Dans ce contexte, l’annonce de la reprise partielle de l’aide humanitaire par Tsahal aurait pu être une lueur. Elle n’est, pour l’instant, qu’un mirage contrôlé.
Une aide reprise, mais encadrée par l’armée
Depuis quelques jours, Tsahal affirme autoriser de nouveau l’acheminement de camions humanitaires, l’organisation de largages aériens de vivres, et l’ouverture de “pauses humanitaires quotidiennes”de 10 heures dans certaines zones comme Deir al-Balah ou Muwasi. Cette stratégie vise officiellement à faciliter la distribution de vivres, médicaments et produits de première nécessité.
En parallèle, un système centralisé de distribution baptisé Gaza Humanitarian Foundation (GHF), soutenu par Israël et les États-Unis, a été mis en place. Il repose sur des centres sécurisés, surveillés par des sous-traitants privés et parfois l’armée elle-même.
Mais cette organisation militarisée de l’aide ne convainc pas les grandes agences humanitaires.

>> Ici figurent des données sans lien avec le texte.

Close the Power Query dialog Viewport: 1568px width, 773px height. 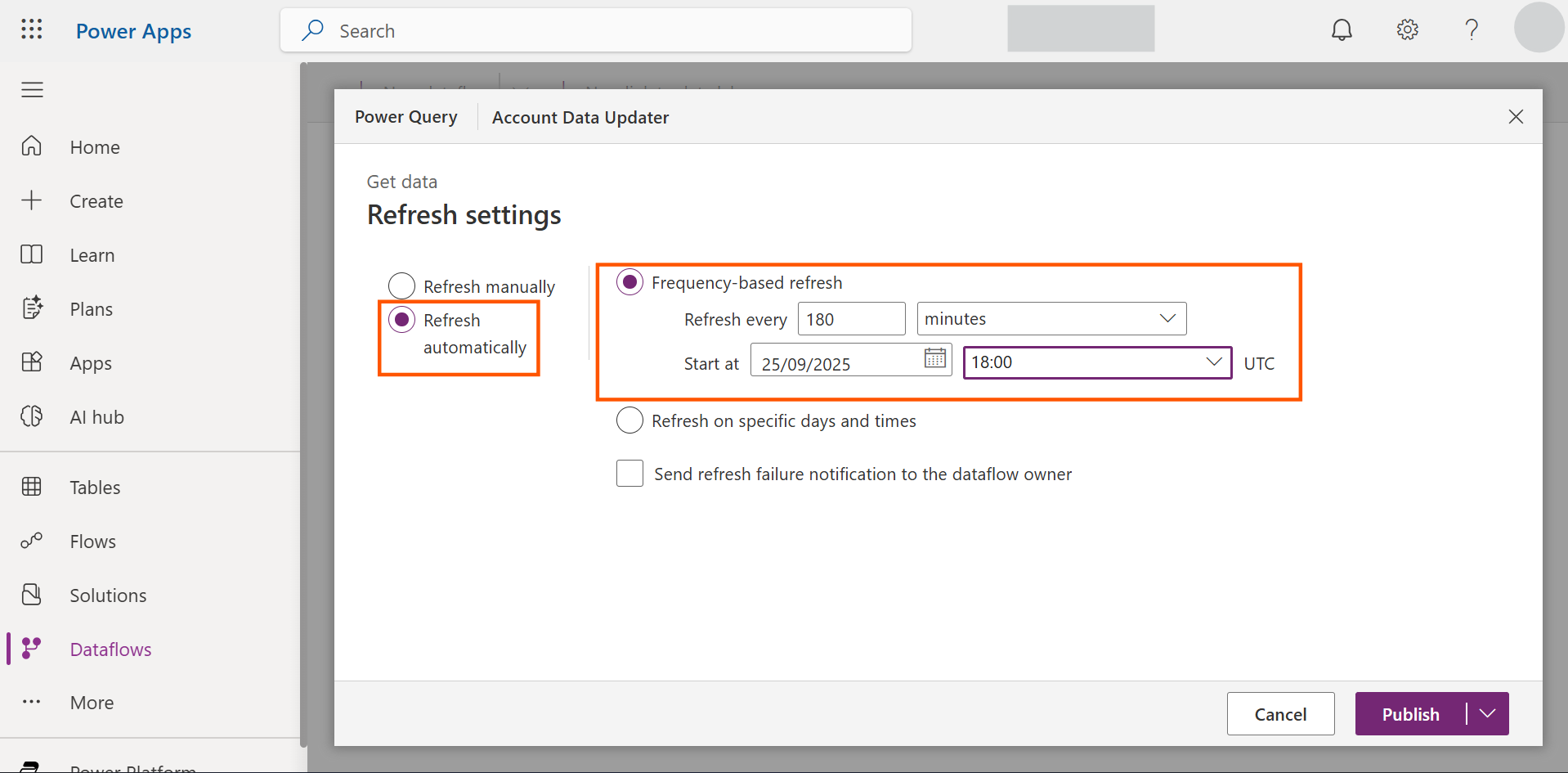tap(1516, 117)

L’ONU et les ONG dénoncent une instrumentalisation
Plusieurs organisations, dont le Programme alimentaire mondial (PAM) et Médecins Sans Frontières, ont dénoncé un “système d’aide humanitaire non neutre, inefficace et dangereux”. Elles refusent d’y participer, soulignant que l’ingérence militaire empêche une distribution juste et libre.

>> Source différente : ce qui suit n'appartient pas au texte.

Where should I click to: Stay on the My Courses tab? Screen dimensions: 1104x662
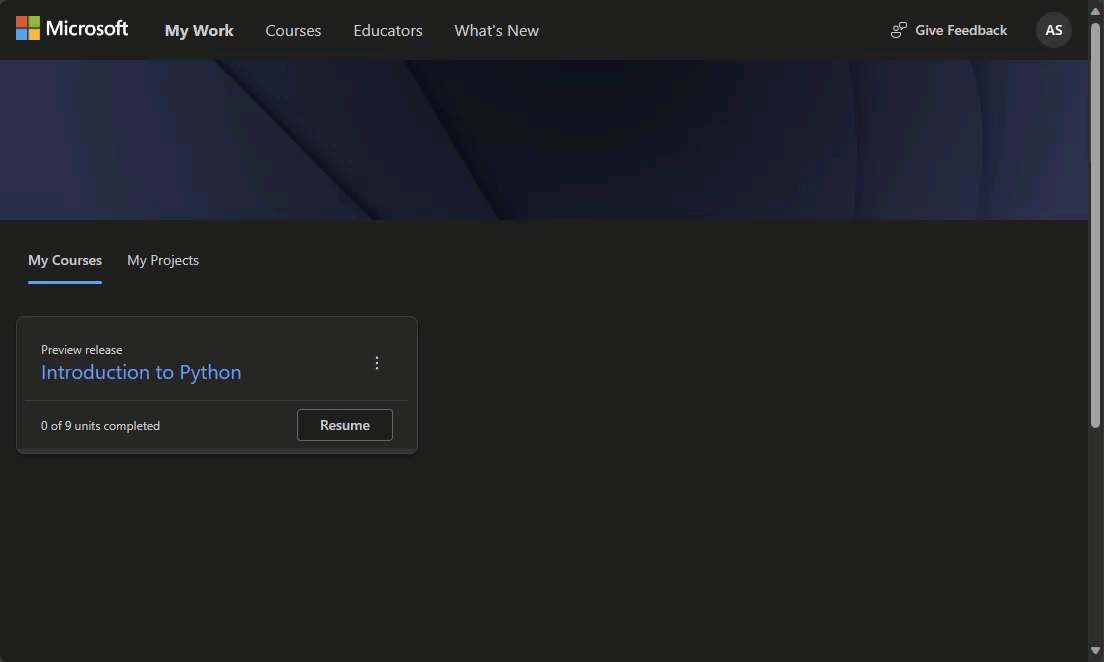click(x=64, y=260)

Sur le terrain, les conséquences sont tragiques : plus de 1 000 civils auraient été tués ou blessés autour de ces centres, souvent lors de bousculades, parfois sous les balles. Le manque de coordination, l’absence de sécurité, et la désorganisation rendent ces distributions aussi mortelles que nécessaires.

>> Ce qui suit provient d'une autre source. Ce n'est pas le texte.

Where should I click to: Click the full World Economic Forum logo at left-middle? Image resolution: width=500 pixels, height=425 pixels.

Une aide loin d’être suffisante
Malgré les annonces de Tsahal, moins de la moitié des besoins alimentaires quotidiens sont couverts. Le seuil minimum recommandé de 2 100 kilocalories par jour n’est pas atteint pour la majorité de la population. Les aliments thérapeutiques pour enfants (RUTF) sont en rupture imminente. Et 40 000 nourrissons sont actuellement menacés de mort par malnutrition, selon les autorités sanitaires locales.
L’acheminement de l’aide reste entravé : sur les 500 à 600 camions requis chaque jour, moins de 200réussissent à entrer dans la bande de Gaza.
Une reprise militaire qui ne peut remplacer un accès libre
Pour les humanitaires, une évidence s’impose : la reprise de l’aide humanitaire sous encadrement militaire ne peut remplacer un accès libre, sécurisé et civil. Le droit humanitaire international repose sur l’indépendance des secours et la neutralité des intervenants. En militarisant les circuits d’aide, Israël viole ce principe fondamental, affaiblit la confiance, et compromet l’efficacité des secours.
L’appel des humanitaires
Face à cette crise sans précédent, les organisations internationales réclament la levée totale du blocus humanitaire, l’ouverture immédiate de tous les points de passage, et un cessez-le-feu durable permettant aux ONG de déployer une aide massive, libre et sans ingérence.
« Il ne s’agit pas d’un conflit de chiffres ou de stratégie, mais de vies humaines, de familles entières qui meurent de faim dans l’indifférence », résume un responsable du Croissant-Rouge.
La reprise partielle de l’aide humanitaire par Tsahal est un effort minimal dans un désastre maximal. Elle n’arrête pas la faim. Elle ne protège pas les civils. Et surtout, elle ne répond pas à l’exigence fondamentale de neutralité que réclame toute véritable action humanitaire. Gaza meurt à huis clos, et l’aide, aussi bienveillante soit-elle, ne peut être efficace sous contrôle militaire.